===== INPUT FOR THIS TASK =====
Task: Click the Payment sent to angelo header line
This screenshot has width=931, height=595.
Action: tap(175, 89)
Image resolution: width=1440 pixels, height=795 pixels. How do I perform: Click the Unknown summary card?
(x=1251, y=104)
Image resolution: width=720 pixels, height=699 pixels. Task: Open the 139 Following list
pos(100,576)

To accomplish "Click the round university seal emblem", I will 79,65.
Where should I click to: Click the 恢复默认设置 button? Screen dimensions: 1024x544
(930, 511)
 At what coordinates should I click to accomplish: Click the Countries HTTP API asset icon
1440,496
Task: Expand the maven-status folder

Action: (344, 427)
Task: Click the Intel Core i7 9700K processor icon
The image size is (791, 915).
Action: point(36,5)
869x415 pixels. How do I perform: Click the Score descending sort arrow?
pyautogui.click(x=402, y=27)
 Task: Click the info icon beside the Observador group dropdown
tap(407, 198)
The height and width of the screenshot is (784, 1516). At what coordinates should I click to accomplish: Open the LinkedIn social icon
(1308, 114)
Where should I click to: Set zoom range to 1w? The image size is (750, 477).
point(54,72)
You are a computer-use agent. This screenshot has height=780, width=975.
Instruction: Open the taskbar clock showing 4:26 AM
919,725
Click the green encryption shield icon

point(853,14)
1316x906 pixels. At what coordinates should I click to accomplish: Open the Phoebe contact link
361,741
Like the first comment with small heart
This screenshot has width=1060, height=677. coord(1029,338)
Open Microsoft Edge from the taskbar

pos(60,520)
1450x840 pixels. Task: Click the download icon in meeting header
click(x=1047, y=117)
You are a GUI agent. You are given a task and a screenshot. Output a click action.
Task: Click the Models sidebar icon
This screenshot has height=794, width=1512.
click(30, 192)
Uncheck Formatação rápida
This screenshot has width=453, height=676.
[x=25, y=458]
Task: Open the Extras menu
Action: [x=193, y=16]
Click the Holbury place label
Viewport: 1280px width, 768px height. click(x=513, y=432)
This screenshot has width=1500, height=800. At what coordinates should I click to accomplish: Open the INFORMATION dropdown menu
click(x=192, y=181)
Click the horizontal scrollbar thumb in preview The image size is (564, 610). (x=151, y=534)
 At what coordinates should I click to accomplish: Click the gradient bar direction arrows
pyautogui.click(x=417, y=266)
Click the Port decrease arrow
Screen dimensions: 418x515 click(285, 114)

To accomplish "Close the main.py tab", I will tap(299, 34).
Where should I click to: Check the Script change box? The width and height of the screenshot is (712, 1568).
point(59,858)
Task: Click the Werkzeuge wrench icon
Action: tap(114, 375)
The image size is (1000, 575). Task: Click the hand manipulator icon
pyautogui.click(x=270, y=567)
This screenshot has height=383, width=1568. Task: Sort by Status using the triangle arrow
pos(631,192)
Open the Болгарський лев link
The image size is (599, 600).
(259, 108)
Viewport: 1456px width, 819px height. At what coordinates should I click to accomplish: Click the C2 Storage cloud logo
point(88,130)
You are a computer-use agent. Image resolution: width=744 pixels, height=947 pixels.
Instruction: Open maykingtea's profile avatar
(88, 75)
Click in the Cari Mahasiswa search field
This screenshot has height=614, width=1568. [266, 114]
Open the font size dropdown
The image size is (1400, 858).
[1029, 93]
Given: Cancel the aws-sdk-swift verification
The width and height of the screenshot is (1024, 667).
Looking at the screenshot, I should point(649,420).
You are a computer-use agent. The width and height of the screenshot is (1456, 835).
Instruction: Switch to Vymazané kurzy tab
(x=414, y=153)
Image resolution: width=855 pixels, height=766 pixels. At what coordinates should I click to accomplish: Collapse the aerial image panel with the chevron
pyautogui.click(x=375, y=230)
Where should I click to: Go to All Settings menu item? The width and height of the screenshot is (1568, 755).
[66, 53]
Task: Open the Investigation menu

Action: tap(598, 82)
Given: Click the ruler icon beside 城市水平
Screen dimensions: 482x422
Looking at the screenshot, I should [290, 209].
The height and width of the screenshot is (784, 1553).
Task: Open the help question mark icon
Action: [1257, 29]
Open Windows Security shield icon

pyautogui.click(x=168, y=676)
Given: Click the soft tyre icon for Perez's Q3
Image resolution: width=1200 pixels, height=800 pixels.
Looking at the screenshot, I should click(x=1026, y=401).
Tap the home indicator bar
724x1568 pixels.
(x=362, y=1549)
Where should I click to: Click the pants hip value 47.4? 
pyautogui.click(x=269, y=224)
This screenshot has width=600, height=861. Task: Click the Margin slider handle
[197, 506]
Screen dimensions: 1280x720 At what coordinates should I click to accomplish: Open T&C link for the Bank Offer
=====
#### [INSTRUCTIONS FOR THE TASK]
Please report every line of the records above that contains the word "will".

#### [ANSWER BELOW]
To accomplish "Click the round university seal emblem", I will 79,65.
To accomplish "Close the main.py tab", I will tap(299, 34).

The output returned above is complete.